#### Records provided
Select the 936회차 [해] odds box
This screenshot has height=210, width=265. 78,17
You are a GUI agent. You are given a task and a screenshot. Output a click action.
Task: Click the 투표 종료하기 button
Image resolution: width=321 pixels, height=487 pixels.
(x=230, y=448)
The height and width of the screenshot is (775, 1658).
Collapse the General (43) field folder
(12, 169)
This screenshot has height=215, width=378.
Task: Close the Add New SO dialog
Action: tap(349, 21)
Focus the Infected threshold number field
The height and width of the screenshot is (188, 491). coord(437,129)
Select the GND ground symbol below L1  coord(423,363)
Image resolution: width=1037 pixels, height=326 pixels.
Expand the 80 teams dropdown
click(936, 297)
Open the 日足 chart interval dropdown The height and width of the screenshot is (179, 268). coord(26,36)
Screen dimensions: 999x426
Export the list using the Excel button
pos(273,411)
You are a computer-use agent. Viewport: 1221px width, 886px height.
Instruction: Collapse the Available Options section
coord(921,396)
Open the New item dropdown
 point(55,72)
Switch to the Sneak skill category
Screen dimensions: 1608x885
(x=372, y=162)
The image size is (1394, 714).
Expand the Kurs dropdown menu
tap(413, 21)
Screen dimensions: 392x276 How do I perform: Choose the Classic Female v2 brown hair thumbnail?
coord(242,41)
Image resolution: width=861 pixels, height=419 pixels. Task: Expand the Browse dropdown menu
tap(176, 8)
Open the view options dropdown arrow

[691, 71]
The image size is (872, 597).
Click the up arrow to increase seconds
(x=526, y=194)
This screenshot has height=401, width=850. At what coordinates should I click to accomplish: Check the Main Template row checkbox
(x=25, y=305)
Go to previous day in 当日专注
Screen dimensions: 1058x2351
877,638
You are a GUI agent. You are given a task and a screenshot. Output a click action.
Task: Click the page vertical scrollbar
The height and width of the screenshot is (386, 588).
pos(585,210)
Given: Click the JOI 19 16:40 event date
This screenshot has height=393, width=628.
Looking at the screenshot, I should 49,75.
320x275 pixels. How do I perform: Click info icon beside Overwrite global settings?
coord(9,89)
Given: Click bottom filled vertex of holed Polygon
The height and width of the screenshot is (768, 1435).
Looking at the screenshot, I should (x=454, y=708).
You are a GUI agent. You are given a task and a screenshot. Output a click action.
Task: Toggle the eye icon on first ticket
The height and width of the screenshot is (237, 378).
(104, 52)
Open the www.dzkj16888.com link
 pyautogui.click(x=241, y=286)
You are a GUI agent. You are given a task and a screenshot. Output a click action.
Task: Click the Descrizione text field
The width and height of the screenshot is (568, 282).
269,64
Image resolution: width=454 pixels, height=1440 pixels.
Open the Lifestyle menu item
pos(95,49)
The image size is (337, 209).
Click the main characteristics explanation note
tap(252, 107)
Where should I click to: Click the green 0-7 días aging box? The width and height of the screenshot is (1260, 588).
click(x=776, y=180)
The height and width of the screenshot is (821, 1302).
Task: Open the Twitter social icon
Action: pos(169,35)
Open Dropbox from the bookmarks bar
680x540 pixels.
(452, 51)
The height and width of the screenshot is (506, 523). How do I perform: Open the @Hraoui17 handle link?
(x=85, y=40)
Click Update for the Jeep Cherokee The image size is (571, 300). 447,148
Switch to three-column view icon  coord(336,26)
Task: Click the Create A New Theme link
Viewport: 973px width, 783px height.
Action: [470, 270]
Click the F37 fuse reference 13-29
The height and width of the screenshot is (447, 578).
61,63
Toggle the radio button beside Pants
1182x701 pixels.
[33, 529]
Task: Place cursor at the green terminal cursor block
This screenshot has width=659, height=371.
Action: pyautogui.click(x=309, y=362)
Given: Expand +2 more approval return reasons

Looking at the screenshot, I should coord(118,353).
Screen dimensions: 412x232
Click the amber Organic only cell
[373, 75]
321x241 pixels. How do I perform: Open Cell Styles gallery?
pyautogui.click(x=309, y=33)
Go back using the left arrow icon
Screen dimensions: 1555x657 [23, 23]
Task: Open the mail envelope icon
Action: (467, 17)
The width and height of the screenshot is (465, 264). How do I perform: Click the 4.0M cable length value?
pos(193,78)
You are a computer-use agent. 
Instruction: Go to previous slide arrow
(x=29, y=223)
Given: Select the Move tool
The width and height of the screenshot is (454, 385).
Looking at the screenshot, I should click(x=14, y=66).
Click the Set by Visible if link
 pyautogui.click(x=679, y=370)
########
▸ Exercise
Please report only the number of lines above that include "computer".

▸ Response for this exercise
2